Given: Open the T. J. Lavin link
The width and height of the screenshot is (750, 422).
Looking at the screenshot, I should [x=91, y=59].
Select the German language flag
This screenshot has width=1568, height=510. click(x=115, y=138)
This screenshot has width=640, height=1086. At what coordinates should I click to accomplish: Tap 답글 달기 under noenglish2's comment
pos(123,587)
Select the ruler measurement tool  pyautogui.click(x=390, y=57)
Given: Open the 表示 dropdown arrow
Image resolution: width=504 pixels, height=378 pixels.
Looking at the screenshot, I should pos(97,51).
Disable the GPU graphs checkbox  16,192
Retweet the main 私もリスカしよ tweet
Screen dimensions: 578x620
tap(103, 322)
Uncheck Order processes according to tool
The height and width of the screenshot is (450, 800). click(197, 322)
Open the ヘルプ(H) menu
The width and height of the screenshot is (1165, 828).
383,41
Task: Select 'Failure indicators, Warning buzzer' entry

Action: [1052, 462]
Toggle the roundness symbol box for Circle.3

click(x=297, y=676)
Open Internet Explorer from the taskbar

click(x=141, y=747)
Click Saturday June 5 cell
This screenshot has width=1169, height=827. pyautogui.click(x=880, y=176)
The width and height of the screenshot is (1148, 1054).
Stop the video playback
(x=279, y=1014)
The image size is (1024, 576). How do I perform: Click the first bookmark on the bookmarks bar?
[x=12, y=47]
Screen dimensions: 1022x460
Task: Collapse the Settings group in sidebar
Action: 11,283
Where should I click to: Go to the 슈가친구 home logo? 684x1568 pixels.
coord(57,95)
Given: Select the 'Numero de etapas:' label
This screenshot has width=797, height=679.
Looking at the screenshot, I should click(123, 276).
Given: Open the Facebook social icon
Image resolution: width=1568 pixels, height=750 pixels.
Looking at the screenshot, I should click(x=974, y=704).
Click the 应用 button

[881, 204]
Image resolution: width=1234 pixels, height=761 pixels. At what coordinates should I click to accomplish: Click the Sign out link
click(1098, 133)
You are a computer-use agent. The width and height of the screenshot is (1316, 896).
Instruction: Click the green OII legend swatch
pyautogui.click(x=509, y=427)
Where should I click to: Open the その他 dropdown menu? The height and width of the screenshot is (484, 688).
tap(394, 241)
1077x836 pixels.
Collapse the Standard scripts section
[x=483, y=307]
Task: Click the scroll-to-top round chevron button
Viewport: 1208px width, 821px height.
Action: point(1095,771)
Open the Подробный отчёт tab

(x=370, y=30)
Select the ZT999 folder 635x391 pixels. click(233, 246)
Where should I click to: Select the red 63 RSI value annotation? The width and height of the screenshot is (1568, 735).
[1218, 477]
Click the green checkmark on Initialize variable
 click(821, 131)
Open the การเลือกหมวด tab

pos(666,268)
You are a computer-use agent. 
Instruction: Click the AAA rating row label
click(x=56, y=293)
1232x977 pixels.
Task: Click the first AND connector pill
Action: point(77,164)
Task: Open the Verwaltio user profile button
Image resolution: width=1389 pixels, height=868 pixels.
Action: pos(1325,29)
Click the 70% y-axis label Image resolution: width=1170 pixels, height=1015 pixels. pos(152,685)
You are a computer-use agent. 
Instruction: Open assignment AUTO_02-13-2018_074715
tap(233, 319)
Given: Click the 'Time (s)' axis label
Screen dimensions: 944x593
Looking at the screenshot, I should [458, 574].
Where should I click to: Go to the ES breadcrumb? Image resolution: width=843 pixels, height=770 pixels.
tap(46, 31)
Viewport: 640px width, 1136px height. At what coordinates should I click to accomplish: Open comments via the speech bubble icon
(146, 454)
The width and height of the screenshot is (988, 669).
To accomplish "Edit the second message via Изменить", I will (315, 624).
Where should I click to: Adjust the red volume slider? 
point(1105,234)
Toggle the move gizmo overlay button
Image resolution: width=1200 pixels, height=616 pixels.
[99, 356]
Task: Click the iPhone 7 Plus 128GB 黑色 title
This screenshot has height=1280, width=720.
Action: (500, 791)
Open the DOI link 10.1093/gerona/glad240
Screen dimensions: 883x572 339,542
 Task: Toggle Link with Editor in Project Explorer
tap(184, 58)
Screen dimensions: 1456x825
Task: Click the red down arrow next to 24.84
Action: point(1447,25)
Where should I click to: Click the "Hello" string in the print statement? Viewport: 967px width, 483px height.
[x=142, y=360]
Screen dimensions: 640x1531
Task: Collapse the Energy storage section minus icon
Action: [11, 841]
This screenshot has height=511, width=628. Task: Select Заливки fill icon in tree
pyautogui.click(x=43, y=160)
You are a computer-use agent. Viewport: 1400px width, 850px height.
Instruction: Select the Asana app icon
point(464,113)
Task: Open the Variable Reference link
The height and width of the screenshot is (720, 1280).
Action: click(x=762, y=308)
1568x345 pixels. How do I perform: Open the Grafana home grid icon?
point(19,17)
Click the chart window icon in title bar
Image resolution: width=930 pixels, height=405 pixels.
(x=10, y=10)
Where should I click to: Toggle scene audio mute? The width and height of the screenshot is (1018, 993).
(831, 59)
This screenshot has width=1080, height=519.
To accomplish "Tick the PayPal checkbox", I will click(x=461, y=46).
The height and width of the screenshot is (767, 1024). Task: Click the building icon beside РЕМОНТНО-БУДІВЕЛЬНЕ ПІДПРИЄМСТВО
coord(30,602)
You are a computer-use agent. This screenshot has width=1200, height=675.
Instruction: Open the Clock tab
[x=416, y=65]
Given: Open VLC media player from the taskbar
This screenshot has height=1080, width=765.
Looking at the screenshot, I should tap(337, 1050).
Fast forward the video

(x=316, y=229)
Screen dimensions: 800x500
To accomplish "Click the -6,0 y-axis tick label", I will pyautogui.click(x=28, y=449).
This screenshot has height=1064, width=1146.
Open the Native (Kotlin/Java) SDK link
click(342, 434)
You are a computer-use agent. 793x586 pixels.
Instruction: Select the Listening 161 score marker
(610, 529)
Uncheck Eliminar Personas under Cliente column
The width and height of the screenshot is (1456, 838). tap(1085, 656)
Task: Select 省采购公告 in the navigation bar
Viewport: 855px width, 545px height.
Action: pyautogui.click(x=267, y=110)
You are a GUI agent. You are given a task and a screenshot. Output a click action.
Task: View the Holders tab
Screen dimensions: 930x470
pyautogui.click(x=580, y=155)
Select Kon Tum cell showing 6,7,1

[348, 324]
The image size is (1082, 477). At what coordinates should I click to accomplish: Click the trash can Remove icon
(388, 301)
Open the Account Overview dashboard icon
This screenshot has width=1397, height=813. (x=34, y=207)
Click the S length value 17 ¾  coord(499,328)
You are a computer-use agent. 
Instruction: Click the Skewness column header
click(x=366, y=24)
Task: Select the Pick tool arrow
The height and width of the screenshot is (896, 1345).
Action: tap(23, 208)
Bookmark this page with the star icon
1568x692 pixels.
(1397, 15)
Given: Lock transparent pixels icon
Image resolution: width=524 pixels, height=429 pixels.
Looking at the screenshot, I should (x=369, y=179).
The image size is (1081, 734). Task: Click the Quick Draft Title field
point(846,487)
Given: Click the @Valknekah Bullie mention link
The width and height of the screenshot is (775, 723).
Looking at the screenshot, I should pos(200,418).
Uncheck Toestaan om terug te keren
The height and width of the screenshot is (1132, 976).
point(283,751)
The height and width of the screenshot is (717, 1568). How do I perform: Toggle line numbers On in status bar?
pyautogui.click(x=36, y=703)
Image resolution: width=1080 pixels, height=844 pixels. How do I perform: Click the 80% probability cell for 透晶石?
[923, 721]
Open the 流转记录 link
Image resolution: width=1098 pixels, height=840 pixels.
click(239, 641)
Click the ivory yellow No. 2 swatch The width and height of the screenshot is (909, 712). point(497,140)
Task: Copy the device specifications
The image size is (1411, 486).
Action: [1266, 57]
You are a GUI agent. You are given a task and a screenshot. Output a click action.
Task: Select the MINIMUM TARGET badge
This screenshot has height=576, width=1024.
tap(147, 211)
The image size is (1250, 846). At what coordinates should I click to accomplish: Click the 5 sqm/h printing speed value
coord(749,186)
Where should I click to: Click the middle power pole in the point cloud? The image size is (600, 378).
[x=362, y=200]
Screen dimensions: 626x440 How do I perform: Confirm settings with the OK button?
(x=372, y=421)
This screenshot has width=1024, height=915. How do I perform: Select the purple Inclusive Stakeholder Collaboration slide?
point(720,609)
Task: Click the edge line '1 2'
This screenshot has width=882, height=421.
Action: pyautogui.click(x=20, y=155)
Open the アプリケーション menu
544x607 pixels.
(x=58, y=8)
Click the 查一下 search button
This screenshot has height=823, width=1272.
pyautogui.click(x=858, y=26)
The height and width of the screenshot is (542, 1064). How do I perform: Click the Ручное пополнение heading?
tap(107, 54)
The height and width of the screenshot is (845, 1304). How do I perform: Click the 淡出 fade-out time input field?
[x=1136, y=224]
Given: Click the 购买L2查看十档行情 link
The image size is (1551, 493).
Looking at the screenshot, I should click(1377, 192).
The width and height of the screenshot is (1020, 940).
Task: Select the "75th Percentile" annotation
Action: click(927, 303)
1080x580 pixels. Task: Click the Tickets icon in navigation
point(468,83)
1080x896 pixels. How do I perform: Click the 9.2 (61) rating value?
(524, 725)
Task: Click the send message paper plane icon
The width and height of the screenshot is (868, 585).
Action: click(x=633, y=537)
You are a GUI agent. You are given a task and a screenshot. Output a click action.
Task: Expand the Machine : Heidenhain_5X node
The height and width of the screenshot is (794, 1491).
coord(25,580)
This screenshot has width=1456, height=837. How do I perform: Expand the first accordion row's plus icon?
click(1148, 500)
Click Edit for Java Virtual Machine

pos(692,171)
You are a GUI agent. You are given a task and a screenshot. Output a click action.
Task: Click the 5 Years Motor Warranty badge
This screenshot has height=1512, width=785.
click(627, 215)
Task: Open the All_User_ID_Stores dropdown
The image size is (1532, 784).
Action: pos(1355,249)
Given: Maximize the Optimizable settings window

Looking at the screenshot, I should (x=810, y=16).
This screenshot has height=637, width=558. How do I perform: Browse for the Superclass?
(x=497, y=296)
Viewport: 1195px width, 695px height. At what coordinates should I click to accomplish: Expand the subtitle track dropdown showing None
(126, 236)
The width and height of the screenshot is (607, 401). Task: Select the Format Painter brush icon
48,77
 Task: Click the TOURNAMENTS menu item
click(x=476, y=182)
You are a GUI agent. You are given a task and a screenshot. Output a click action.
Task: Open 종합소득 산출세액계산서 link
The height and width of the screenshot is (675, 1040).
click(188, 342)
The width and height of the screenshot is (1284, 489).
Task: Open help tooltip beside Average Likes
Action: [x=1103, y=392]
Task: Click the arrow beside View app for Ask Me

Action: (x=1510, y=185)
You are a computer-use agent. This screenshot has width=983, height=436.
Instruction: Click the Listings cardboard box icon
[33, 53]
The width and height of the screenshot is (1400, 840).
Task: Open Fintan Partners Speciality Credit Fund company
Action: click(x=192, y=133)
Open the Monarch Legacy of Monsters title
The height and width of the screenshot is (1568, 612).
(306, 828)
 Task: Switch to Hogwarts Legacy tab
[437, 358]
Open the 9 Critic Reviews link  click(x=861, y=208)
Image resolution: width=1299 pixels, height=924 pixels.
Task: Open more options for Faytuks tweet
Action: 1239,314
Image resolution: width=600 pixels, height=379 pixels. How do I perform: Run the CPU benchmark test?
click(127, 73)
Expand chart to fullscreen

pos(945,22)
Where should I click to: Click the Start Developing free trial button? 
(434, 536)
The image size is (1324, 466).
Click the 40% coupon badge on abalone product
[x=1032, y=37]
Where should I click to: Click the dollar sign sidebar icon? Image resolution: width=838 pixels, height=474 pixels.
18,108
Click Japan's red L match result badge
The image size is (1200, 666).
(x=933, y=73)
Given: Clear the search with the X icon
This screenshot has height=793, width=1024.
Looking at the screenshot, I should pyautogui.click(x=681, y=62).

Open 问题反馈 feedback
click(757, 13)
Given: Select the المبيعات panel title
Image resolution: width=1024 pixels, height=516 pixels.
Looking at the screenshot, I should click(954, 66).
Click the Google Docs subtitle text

──────────

### Your task
All that is needed is the exact run of lines above from the line containing "Image resolution: width=930" through the line containing "This screenshot has height=1064, width=1146.", both of them included.

### Written answer
Image resolution: width=930 pixels, height=405 pixels.
(x=10, y=10)
Where should I click to: Toggle scene audio mute? The width and height of the screenshot is (1018, 993).
(831, 59)
This screenshot has width=1080, height=519.
To accomplish "Tick the PayPal checkbox", I will click(x=461, y=46).
The height and width of the screenshot is (767, 1024). Task: Click the building icon beside РЕМОНТНО-БУДІВЕЛЬНЕ ПІДПРИЄМСТВО
coord(30,602)
You are a computer-use agent. This screenshot has width=1200, height=675.
Instruction: Open the Clock tab
[x=416, y=65]
Given: Open VLC media player from the taskbar
This screenshot has height=1080, width=765.
Looking at the screenshot, I should tap(337, 1050).
Fast forward the video

(x=316, y=229)
Screen dimensions: 800x500
To accomplish "Click the -6,0 y-axis tick label", I will pyautogui.click(x=28, y=449).
This screenshot has height=1064, width=1146.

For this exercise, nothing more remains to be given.